Global trading by investors other than banks, fund managers and companies surged 54% last year, said Peter D’Amario, a consultant at Greenwich Associates. The category, which includes retail investors, accounted for 16% of trades handled by 1,700 firms surveyed, up from 10% a year earlier. It grew 80% in Europe, 55% in Asia-Pacific and 30% in the Americas.

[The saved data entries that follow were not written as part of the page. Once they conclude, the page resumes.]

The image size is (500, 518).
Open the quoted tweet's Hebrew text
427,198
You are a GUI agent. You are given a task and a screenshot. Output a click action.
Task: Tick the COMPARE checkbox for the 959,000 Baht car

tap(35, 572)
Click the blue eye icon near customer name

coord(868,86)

In Japan, individuals have opened 600,000 so-called margin trading accounts at brokerages that lend money for currency bets, 80% more than a year ago, according to Yano Research.
When the yen rose to a two-week high of 162.20 against the euro on 25 May, Naoko Ogawa, a 34-year-old freelance writer, used a €1,000 ($1,300) deposit to buy €10,000. She sold four days later, close to a then-record high of ¥164.29.
“You just need to buy the dollar and the euro on dips, then sell them at a profit,” said Ogawa, who added that she has made a 20% return on her ¥1 million trading account since December. “It’s better than stock trading, as you can rely on daily interest.”
Deposits in margin trading brokerages have risen 60% to $4.9 billion in the past year, Yano Research found. While that’s about 2% of the $272 billion that Japanese individuals have put into mutualfunds that invest overseas, borrowing typically makes their positions 10 to 30 times larger.
Min Zeng in New York contributed to this story.